Trees/Identify substance found below Oak Trees
I have sever places in my yard where there are piles of golden colored granules, that appear to be hopping around. At first I thought it was fleas but I sprayed it with bug spray and they still continued to hop around. I keep finding new piles of this and when I walk around the neighborhood I see more of it. I started noticing that above all the piles there is an oak tree branch hanging. I live in a condominium complex and we have lots of oak trees and they are not very well maintained. Do you have any idea what this is. I took a picture but am unable to scan it to my computer to attach. This stuff looks a little like birdseed with color ranging from dark gold to very light gold. I would appreciate an expert opinion as to what this is.
Sounds like minute wasps called Jumping gall wasps. Here is a web link to information about these unusual insects. Like most gall insects they eggs on the leaf and the cells of the leaf expend over the egg forming a gal. They do not really effect the health of the tree.
The galls are actually malformations of plant growth. The tiny gall-forming wasp lays an egg in an oak leaf at a precise moment in the tree’s growth cycle, causing normal plant cells to multiply at an unusually high rate. As a result, the tiny egg becomes encased in the gall composed of oak leaf tissue.

▸ **Required work**
1. In the text about granules under oak trees, rewrite the paragraph beginning "The galls are actually malformations" as a short list that keeps its main facts.
2. Continue the text about the golden granules under oak trees, starting after its last sentence.

▸ **Records provided**
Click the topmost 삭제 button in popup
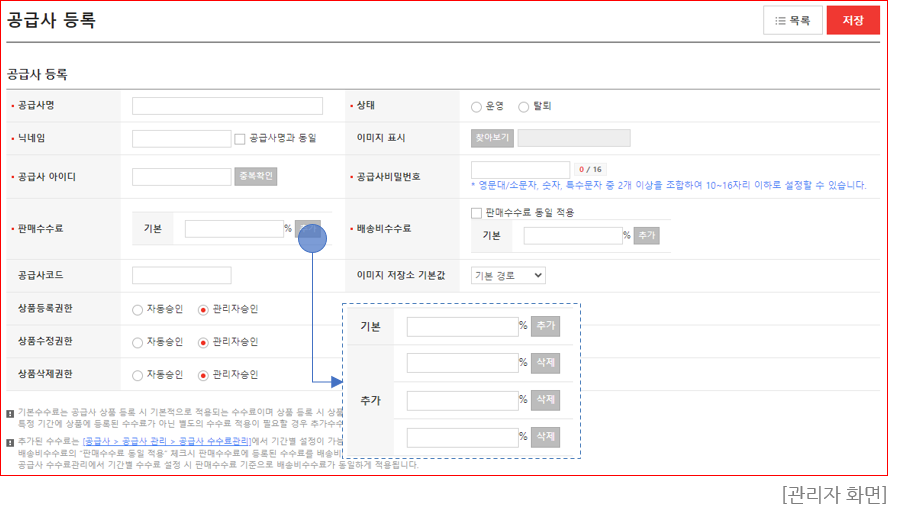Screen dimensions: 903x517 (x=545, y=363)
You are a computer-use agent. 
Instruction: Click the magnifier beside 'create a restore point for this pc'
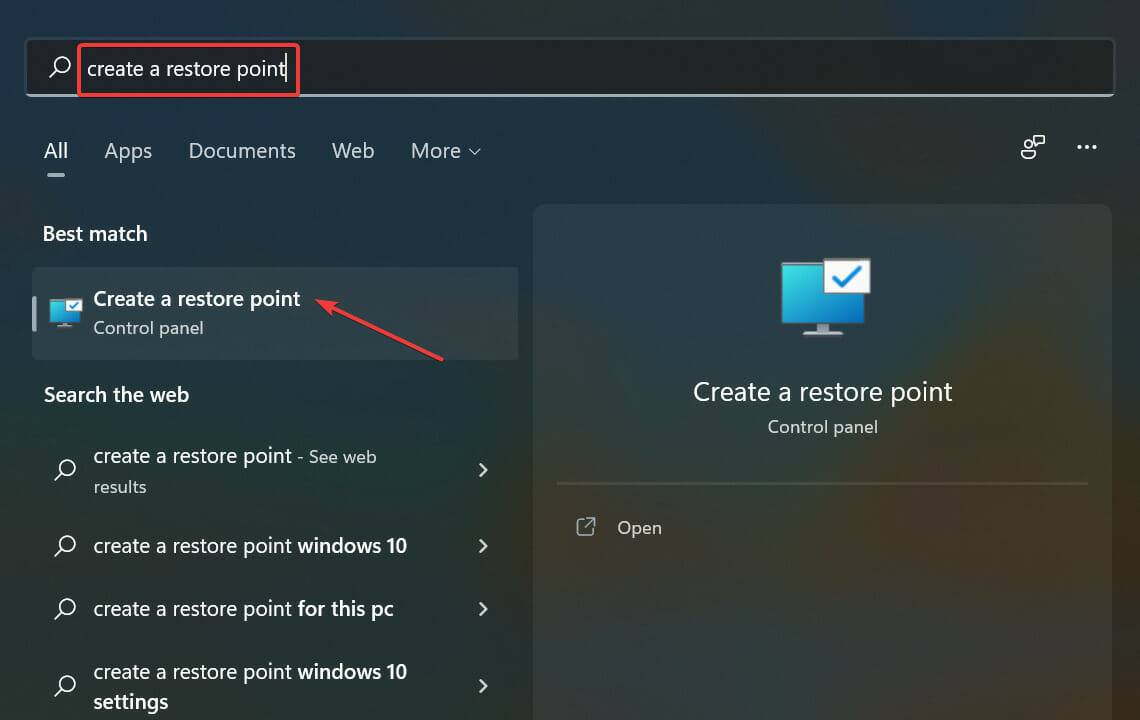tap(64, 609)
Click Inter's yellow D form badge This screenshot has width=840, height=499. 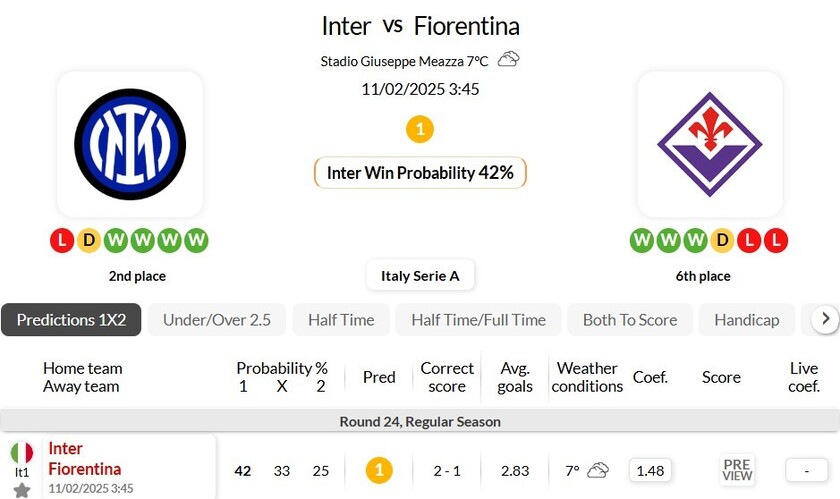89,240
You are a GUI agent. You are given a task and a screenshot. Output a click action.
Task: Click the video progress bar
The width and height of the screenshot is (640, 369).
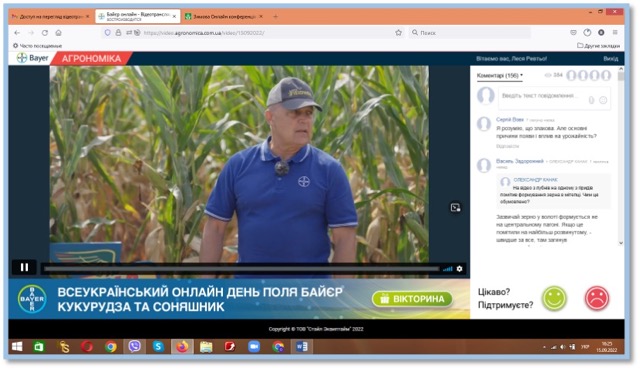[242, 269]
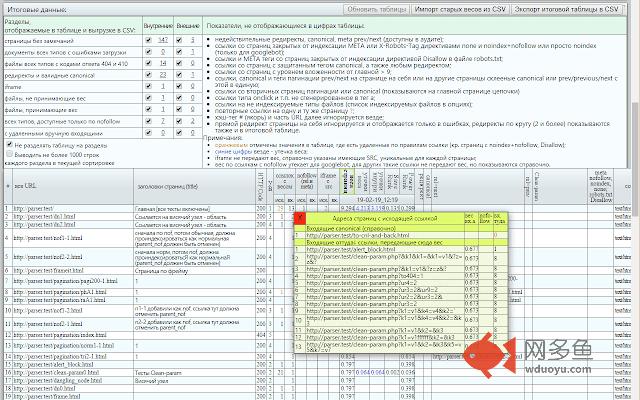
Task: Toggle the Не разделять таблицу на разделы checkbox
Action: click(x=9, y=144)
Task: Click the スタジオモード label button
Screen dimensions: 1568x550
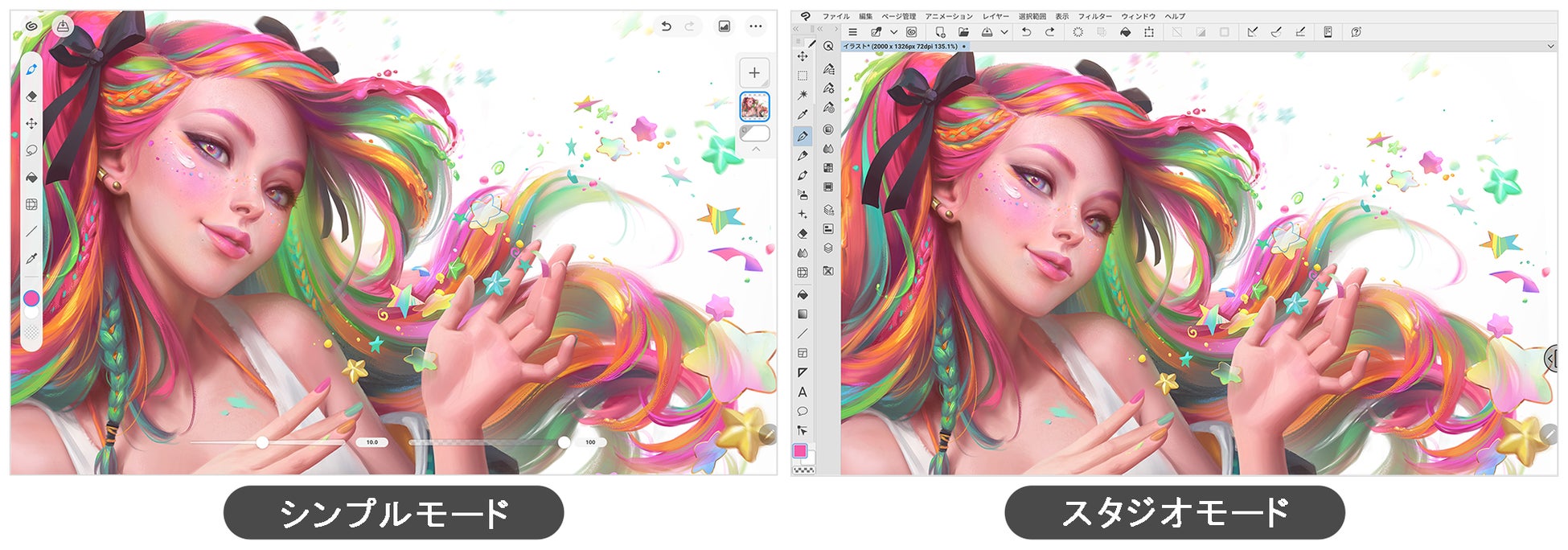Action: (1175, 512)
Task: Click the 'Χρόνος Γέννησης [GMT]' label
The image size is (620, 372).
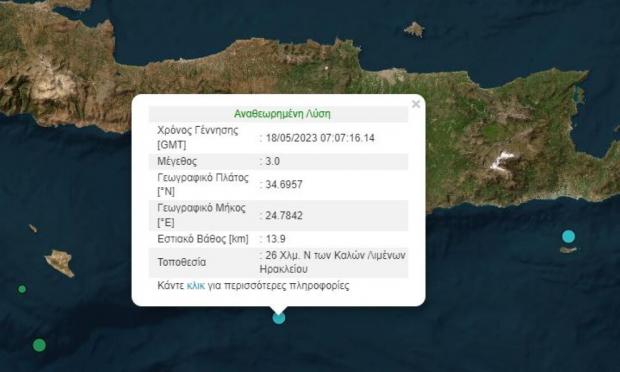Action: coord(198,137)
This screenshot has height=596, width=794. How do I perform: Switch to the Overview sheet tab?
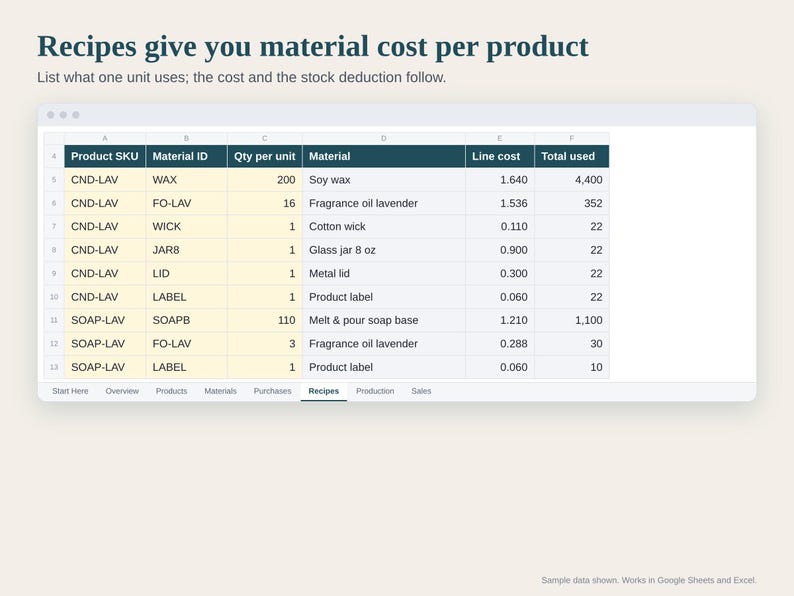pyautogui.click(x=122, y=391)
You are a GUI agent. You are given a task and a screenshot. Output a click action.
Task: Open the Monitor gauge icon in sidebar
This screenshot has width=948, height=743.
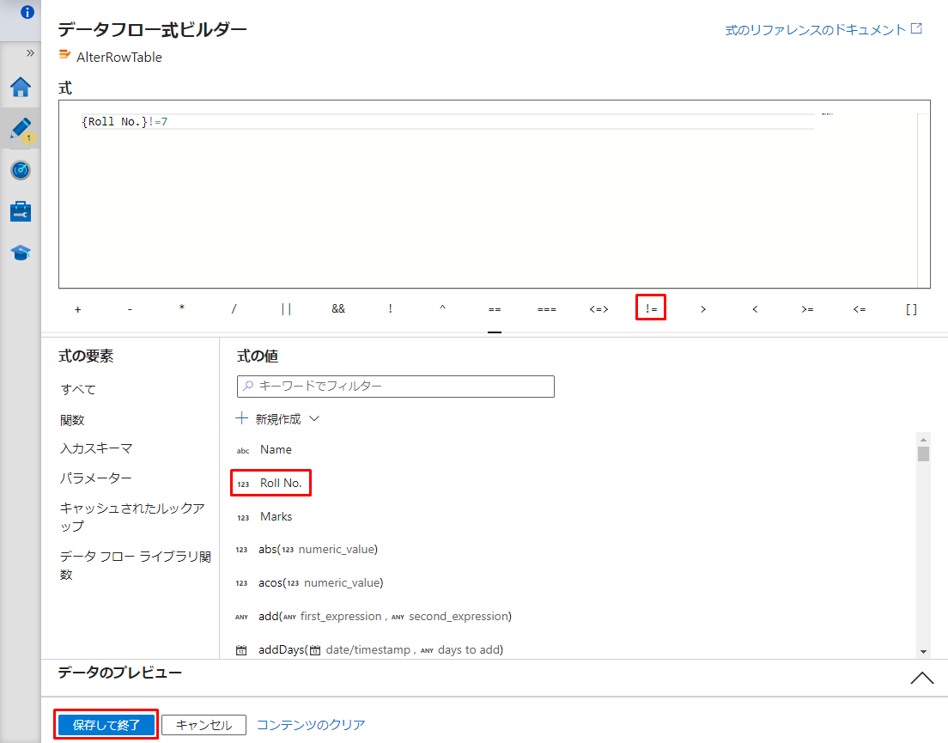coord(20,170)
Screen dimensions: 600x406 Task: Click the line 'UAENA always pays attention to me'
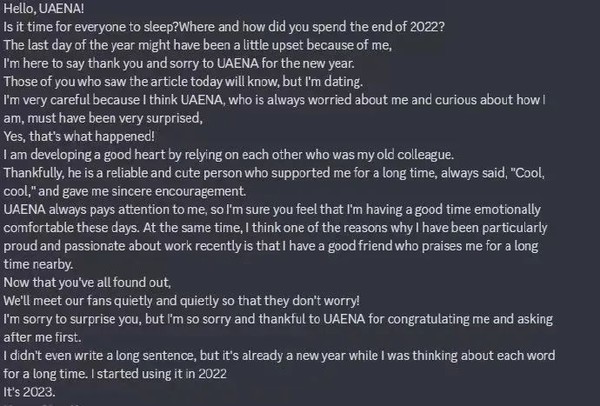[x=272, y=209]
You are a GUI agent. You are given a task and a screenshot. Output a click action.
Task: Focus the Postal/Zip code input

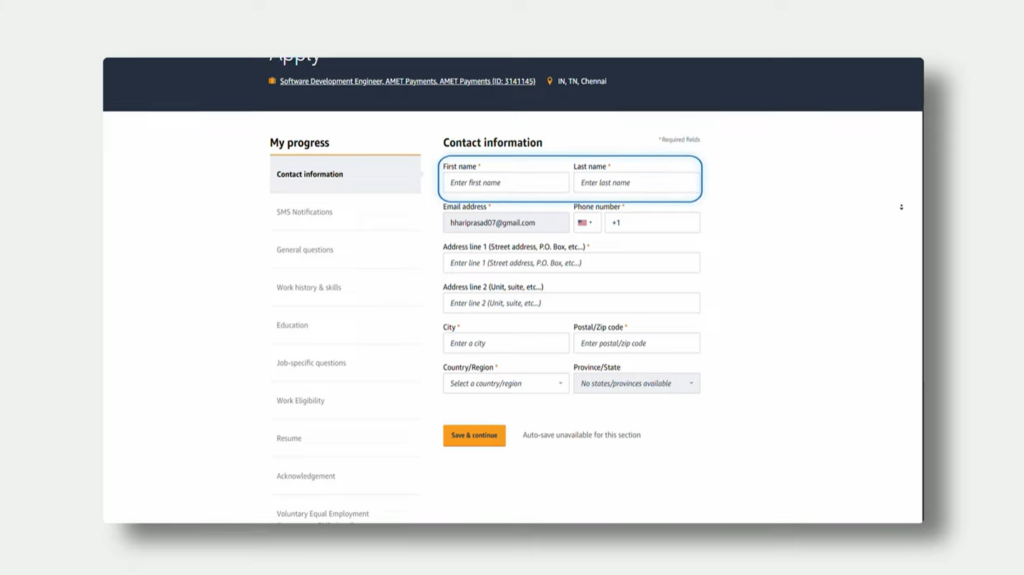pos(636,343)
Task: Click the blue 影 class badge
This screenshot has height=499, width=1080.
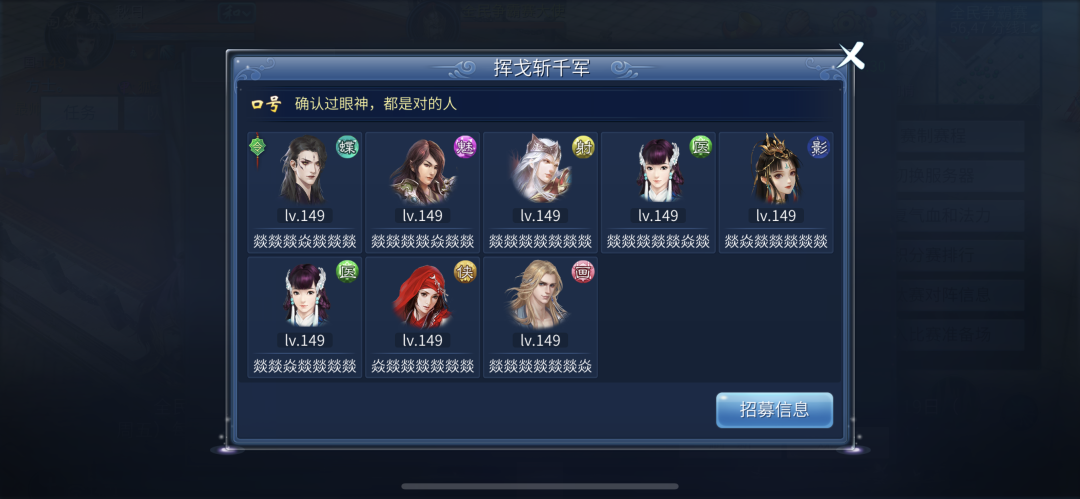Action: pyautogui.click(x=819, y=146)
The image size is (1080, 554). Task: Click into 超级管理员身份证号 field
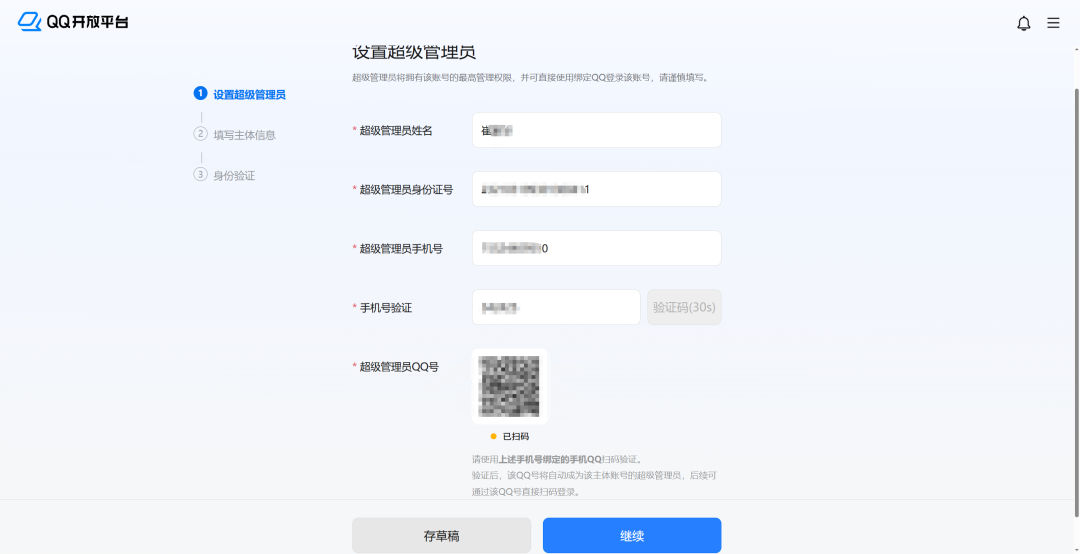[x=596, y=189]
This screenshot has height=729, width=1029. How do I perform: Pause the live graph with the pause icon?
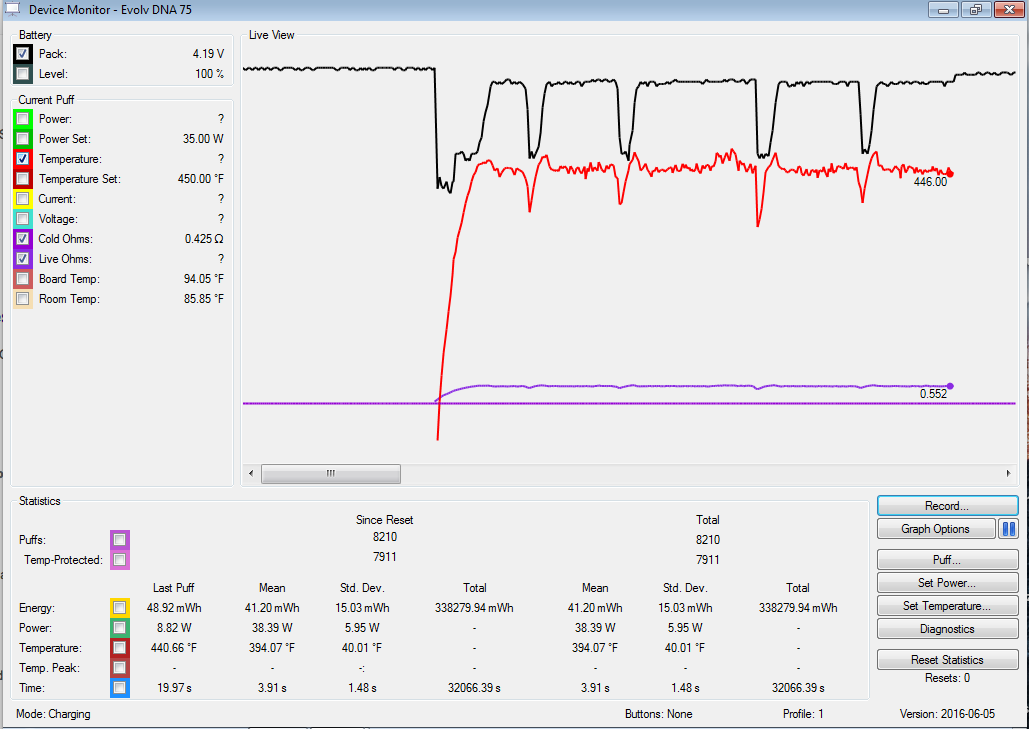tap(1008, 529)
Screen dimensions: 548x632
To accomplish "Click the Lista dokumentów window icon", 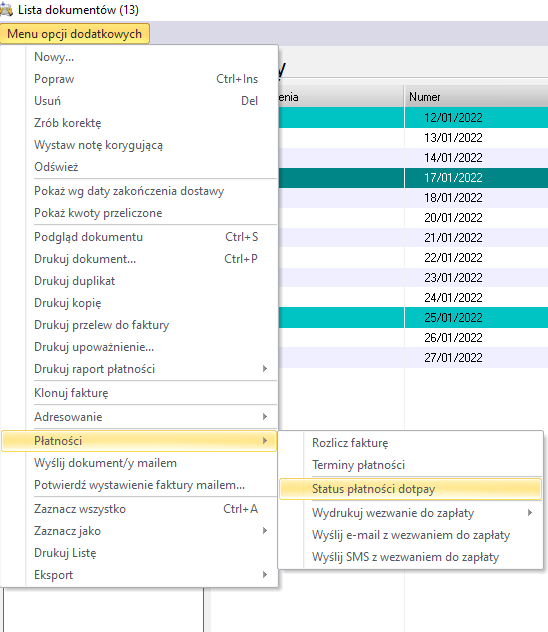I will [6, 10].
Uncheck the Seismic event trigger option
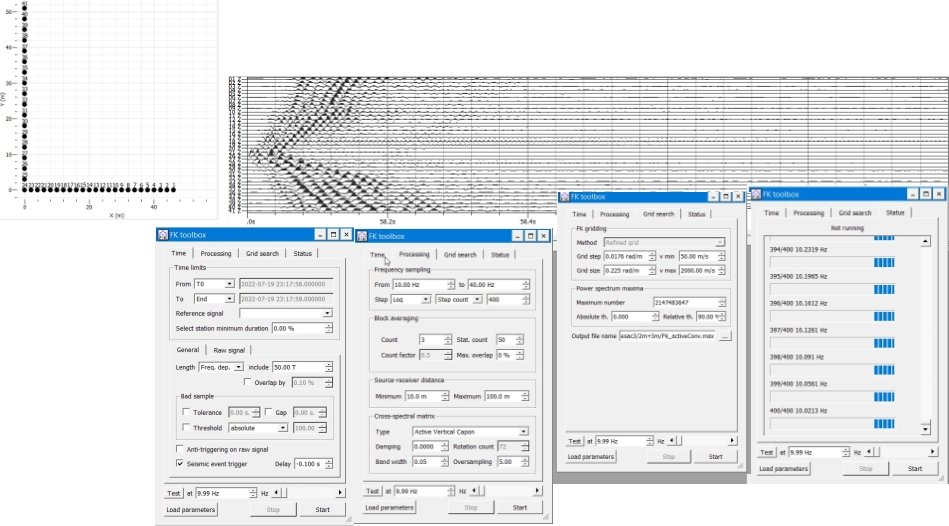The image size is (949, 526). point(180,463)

▸ **Responses to the tasks**
1.
- Galls are malformations of plant growth.
- A tiny gall-forming wasp lays an egg in an oak leaf at a precise point in the tree's growth cycle.
- This makes normal plant cells multiply unusually fast.
- The egg ends up encased in a gall made of oak leaf tissue.

2.
When the egg hatches, the gall provides both food and a living chamber for the larvae. In summer, the oak gall drops to the ground with the tiny wasp larvae inside. The insect moves in jerks, causing the entire gall to jump around on the ground. It’s believed that the larvae hop around in an attempt to find a crack in the soil to hide up in. At maturity it transforms into a pupae, and later into an adult which chews its way out of the gall. The wasps themselves are dark colored, so tiny that you’ll probably never see them, and harmless to people.
Jumping oak galls almost never cause tree death. Natural enemies drastically reduce the population of this pest after a year or two, so control measures are unnecessary.
At times, these galls can become so numerous that they cause discoloration of the oak leaves and even premature loss of leaves. Yet, they do not affect the health or vigor of infested trees. Only expect jumping oak galls to be found for a year or two in any location, so be sure to enjoy these marvels when you find them.